The next day we are about to start and I approach a guy who has backed a friend or two of mine and asked if he wanted a piece of my action.  I wanted to get more than the cost of the satellite to at least go home a winner and freeroll the 1k tournament.  Think my conversation with my wife had something to do with that?  We agreed on a price and I gave up 15% of myself.

That tournament started out wonderfully.  I loved my table, unfortunately it was one of the first to break.  Mohammed Moeini was thankfully on my right and I felt like were kind of just picking on most of the rest of table.  He always seems to go deep in tournaments around the coast so I was enjoying the luxury of picking my spots around him.  Nice guy.  I chipped up pretty quickly.  Then they dropped New Orleans Circuit winner Fred Berger in the one seat and though he wasn't wearing it I swear I could hear his World Series bracelet jangle with every decision he made (plus the 1 milly in earnings).  Not as many weak spots in a 1k tournament.   With Berger there, maybe I was grateful they were breaking my table...  Side note, about Fred, I played with him in New Orleans and I watched him weild the power of position incredibly.  In about every limped pot or raised and mulitple called pot that he was in late position he joined the fray.  Everytime it was checked to him, he'd bet and most times add to his stack.  Seems like it's poker at its most obvious and easiest but I'm quite sure he was the only guy applying it.

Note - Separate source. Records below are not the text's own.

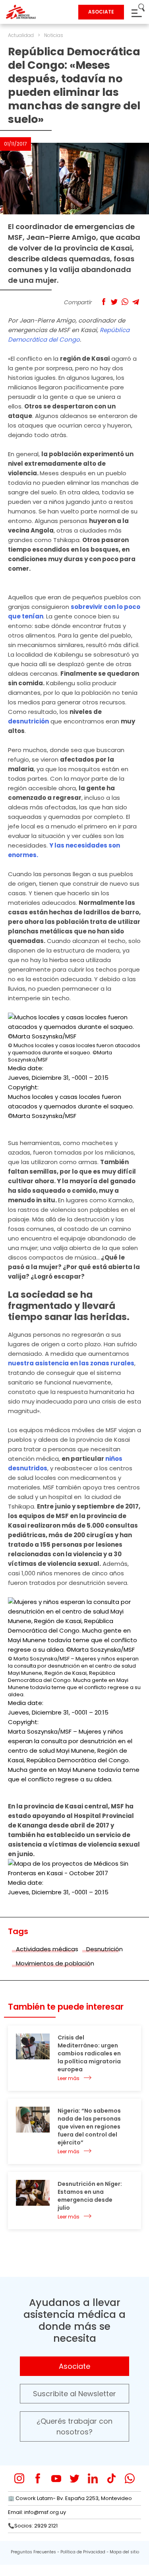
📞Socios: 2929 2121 (33, 2525)
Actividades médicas (47, 1949)
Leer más (68, 2078)
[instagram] (19, 2478)
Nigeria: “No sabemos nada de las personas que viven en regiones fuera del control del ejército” (89, 2126)
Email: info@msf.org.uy (37, 2512)
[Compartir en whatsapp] (125, 301)
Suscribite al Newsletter (74, 2394)
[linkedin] (93, 2478)
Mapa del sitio (124, 2552)
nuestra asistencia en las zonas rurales (71, 1363)
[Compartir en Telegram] (135, 301)
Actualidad (21, 35)
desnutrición (28, 721)
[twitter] (74, 2478)
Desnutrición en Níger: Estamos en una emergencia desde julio (90, 2196)
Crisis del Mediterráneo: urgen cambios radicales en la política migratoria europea (89, 2053)
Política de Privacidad (82, 2552)
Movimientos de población (55, 1963)
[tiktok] (111, 2478)
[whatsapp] (130, 2478)
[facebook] (38, 2478)
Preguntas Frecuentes (33, 2552)
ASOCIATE (101, 11)
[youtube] (56, 2478)
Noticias (53, 35)
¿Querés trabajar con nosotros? (74, 2426)
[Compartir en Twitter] (114, 301)
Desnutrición (104, 1949)
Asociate (74, 2366)
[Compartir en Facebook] (103, 301)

Back to the 1k, they move me and ahhh, it was awesome.... (that's sarcasm) because they sent me to Bert Ladner, Carwash (Mike Schneider out of Georgia who just seems to dominate events like this), and November Niner John Dolan's table (remember him?  the guy in the hoodie up there).  Even worse there was this maniac to my left that they were all slobbering looking at with a ton of chips.  I didn't want to be in their predatory gaze by accident.  The guy would give all those chips away and promptly get them back in the (thankfully) short time I was there.  He was fond of 3betting and c-betting and triple barreling.  Don't know if he really understood anything about the game except for aggressiveness but sometimes that's all it takes--just ask Pius Heinz.  We'll come back to this guy later.

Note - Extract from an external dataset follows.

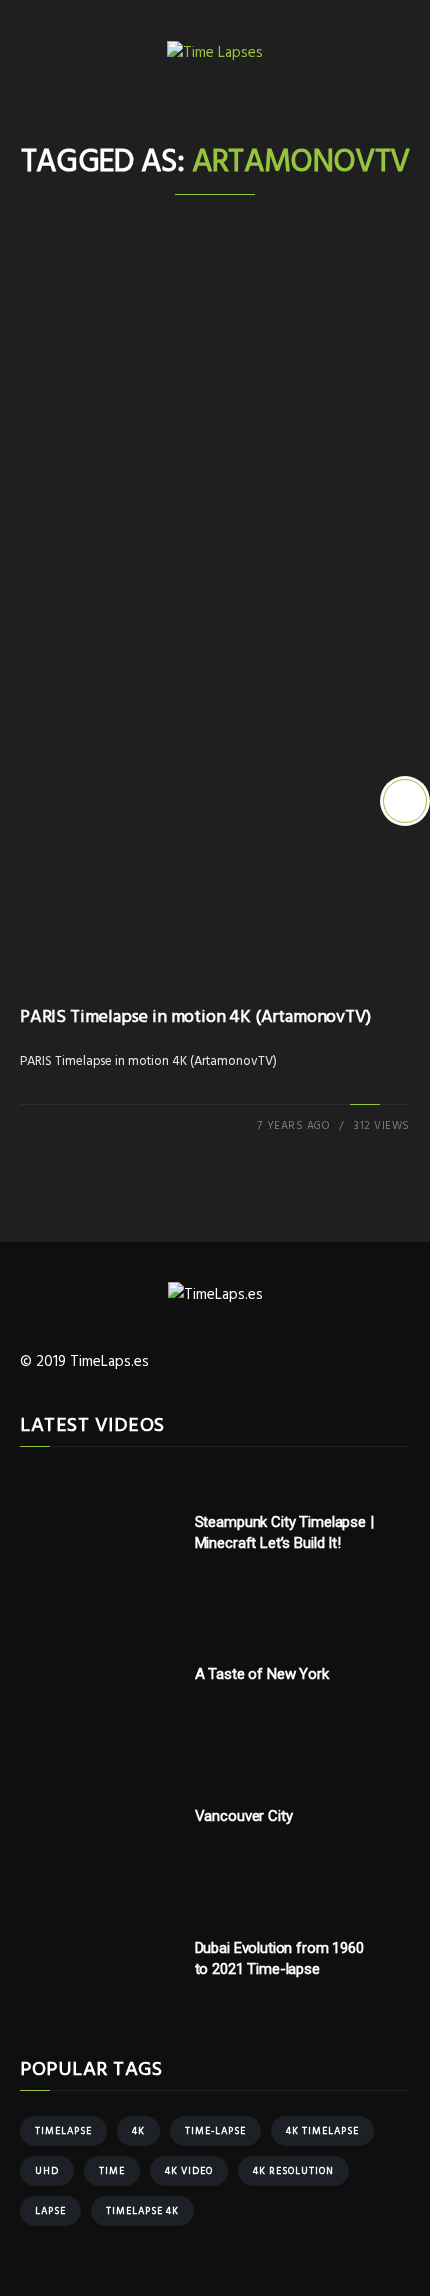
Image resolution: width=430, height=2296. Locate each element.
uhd (47, 2171)
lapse (50, 2211)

I win a couple of pots including some against the big three all next to each other in one corner and I'm feeling comfortable again.  I executed a move at the first table that I duplicated at the second and now it's in my permanent arsenal for every table move I make.  It's a fun one but I'm not sharing it.

My big hand came at Bert's expense.  There was a limped pot in my big blind and I had 67 I believe.  The flop came A95 (or something like that).  Checked around.  Turn was bingo 8 ball.  I checked next guy checked.  Bert bet, I called, first guy... raised... Bert called... shove time baby.  First guy folded maybe AK.  Bert stewed forever and showed a set when he called.  Board didn't pair on the river and I was chipped up.

Then, the TD tapped me on the shoulder and told me they needed me to move to balance the table.  Oh yeah?  Me, leave the murderer's row in the corner, with the maniac on my left, yeah...  good luck everybody, oh and I more than doubled up as a parting gift, yeah... thanks.

Then the put me down on maybe... a worse table...

Comments

SpamBx392 said…
The best 4 days of 2011 so far. I like the new design of the blog.#finishstrong
Anonymous said…
Great post and great run. Congrats. Can't wait to hear more.
Anonymous said…
Appreciate the insight, liked what you were thinking during this and some of the outside issues you had to deal with, explaining about the 1K for example. Something I hope to have to do down the road.